Both algorithms work because they respect the cut property:

  • Prim’s: Always adds the minimum weight edge crossing the cut between MST and non-MST vertices
  • Kruskal’s: Always adds the minimum weight edge that doesn’t create a cycle

Applications

Real-World Applications

  1. Network Design: Connecting cities with minimum cable cost
  2. Clustering: Grouping similar data points
  3. Image Segmentation: Connecting pixels with similar properties
  4. Circuit Design: Minimizing wire length
  5. Water Supply: Connecting water sources to consumers

LeetCode Problems

  • 1584. Min Cost to Connect All Points: Direct MST application
  • 1135. Connecting Cities With Minimum Cost: MST with custom weights
  • 1489. Find Critical and Pseudo-Critical Edges in Minimum Spanning Tree: Advanced MST concepts

Example: LeetCode 1584

Problem

Given an array of points where points[i] = [xi, yi] represents a point on the X-Y plane, return the minimum cost to make all points connected.
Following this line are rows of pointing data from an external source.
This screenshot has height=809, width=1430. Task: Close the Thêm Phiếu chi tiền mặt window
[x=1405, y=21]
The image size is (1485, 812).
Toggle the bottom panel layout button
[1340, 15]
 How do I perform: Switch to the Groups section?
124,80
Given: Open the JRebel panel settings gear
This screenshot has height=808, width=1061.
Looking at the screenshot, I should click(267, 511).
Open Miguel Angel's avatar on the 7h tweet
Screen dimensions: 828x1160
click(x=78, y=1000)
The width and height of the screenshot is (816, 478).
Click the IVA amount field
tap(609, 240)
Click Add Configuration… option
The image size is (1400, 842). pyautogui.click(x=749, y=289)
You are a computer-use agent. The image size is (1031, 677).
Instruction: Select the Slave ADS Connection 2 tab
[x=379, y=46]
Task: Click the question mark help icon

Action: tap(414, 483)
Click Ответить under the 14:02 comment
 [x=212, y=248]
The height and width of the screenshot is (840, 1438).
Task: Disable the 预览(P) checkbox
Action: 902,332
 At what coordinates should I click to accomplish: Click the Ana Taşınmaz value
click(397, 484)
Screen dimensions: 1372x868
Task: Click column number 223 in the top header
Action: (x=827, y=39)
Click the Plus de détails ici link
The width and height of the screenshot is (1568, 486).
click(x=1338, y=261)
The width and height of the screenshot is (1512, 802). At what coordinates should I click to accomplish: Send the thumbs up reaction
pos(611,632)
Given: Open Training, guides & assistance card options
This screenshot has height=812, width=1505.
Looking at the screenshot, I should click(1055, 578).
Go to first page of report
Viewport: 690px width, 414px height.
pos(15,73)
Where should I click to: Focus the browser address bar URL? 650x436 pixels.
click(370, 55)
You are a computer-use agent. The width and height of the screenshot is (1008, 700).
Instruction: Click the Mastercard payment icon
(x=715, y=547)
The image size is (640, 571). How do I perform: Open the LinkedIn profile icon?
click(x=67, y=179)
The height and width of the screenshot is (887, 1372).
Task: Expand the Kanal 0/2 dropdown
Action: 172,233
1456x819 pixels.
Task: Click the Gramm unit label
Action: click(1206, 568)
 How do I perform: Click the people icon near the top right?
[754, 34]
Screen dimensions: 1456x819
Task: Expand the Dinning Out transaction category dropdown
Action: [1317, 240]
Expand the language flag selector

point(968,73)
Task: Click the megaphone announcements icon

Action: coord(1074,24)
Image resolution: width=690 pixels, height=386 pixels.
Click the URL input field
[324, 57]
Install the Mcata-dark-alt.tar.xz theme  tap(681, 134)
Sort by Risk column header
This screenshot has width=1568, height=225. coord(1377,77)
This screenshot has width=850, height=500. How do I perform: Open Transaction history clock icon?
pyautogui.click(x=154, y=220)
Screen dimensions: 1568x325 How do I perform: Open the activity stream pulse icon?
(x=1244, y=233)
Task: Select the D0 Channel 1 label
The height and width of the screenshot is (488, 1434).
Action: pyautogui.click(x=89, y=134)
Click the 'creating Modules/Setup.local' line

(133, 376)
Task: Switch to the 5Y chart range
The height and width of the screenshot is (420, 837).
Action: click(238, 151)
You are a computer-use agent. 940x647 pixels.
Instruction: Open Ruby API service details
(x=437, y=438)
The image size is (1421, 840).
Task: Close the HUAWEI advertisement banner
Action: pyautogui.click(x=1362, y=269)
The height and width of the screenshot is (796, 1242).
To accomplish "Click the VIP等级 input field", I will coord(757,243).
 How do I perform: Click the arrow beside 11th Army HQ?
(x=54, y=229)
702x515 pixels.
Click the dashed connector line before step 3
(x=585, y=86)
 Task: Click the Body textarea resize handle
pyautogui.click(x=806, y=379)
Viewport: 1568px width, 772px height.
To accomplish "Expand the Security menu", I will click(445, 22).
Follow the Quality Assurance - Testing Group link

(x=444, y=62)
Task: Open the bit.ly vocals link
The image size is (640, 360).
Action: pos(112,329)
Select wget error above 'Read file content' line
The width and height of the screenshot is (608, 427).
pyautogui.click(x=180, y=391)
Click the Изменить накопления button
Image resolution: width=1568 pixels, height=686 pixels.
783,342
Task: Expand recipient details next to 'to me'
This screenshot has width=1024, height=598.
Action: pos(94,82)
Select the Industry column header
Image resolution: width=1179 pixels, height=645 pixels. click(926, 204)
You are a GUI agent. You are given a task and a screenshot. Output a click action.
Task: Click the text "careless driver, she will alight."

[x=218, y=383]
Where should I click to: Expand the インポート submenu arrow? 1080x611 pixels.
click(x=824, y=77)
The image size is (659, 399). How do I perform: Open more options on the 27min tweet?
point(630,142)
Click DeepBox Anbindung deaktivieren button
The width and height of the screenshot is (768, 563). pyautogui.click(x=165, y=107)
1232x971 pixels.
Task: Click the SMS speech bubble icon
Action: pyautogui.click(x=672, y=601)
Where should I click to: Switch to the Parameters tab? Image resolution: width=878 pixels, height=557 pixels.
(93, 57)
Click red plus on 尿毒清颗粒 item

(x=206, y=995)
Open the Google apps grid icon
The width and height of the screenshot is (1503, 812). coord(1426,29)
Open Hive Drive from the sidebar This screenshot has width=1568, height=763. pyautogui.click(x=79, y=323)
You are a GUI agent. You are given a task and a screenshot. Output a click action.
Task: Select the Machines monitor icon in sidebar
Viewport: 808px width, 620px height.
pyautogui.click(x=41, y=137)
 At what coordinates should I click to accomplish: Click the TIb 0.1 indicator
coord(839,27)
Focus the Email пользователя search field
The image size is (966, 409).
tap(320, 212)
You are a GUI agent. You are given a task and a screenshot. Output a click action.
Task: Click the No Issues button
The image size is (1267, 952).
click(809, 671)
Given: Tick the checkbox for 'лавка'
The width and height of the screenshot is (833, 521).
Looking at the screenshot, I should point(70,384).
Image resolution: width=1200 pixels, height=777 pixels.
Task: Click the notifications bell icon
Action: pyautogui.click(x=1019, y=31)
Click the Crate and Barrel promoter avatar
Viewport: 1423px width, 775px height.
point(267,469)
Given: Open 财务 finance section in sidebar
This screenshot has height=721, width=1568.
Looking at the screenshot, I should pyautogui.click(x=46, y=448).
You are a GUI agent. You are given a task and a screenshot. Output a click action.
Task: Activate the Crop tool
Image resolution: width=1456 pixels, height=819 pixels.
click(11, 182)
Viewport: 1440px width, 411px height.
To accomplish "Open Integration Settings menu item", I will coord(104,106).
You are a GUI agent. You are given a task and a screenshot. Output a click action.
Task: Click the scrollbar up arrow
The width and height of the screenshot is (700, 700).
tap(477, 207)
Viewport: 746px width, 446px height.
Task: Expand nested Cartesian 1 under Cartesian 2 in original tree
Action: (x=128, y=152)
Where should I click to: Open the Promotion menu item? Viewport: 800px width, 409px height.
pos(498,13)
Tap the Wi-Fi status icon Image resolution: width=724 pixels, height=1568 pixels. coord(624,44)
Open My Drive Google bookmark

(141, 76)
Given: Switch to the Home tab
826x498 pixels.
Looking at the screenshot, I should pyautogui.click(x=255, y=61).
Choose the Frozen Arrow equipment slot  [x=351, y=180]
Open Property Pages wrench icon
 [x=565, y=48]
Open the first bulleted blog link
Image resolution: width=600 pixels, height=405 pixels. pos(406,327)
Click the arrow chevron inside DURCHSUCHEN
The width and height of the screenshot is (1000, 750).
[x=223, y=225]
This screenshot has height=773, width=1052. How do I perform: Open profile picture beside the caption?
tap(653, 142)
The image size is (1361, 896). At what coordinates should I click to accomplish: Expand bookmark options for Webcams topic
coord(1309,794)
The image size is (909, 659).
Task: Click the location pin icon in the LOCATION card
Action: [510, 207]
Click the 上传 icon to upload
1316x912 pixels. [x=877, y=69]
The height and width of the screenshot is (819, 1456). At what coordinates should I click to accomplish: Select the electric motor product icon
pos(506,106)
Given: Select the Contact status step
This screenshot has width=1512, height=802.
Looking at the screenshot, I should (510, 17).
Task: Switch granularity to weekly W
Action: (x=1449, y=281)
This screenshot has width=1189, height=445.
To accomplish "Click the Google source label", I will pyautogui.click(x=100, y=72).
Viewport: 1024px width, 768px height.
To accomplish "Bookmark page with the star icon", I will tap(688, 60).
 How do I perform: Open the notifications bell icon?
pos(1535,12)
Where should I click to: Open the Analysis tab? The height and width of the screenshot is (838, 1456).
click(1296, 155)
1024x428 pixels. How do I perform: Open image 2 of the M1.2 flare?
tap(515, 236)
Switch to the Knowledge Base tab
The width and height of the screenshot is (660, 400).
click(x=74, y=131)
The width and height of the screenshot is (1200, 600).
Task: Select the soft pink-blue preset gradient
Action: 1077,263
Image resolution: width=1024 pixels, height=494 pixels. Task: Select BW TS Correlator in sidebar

Solution using Prim’s Algorithm

class Solution {
    public int minCostConnectPoints(int[][] points) {
        int n = points.length;
        boolean[] visited = new boolean[n];
        int[] minDist = new int[n];
        Arrays.fill(minDist, Integer.MAX_VALUE);
        
        minDist[0] = 0;
        int totalCost = 0;
        
        for (int i = 0; i < n; i++) {
            // Find unvisited vertex with minimum distance
            int u = -1;
            int min = Integer.MAX_VALUE;
            for (int j = 0; j < n; j++) {
                if (!visited[j] && minDist[j] < min) {
                    min = minDist[j];
                    u = j;
                }
            }
            
            visited[u] = true;
            totalCost += min;
            
            // Update distances to unvisited neighbors
            for (int v = 0; v < n; v++) {
                if (!visited[v]) {
                    int dist = Math.abs(points[u][0] - points[v][0]) + 
                              Math.abs(points[u][1] - points[v][1]);
                    if (dist < minDist[v]) {
                        minDist[v] = dist;
                    }
                }
            }
        }
        
        return totalCost;
    }
}

Summary Table

Algorithm Time Complexity Space Complexity Approach Best For
Prim’s O(E log V) O(V) Vertex-based Dense graphs
Kruskal’s O(E log E) O(E) Edge-based Sparse graphs
Borůvka’s O(E log V) O(V) Component Parallel

Key Takeaways

  1. Greedy Nature: Both algorithms make locally optimal choices that lead to globally optimal solutions
  2. Cut Property: The mathematical foundation that makes greedy approach work
  3. Implementation Choice:
    • Use Prim’s for dense graphs (E ≈ V²)
    • Use Kruskal’s for sparse graphs (E « V²)
  4. Disjoint Set: Essential data structure for Kruskal’s algorithm
  5. Priority Queue: Essential data structure for Prim’s algorithm
  6. Applications: Network design, clustering, and optimization problems

Advanced Topics

Multiple MSTs

When edge weights are not unique, there may be multiple MSTs with the same total weight.

Second Best MST

Finding the second minimum spanning tree using edge replacement.

Dynamic MST

Maintaining MST under edge insertions and deletions.

Parallel MST Algorithms

Borůvka’s algorithm is naturally parallelizable and used in distributed systems.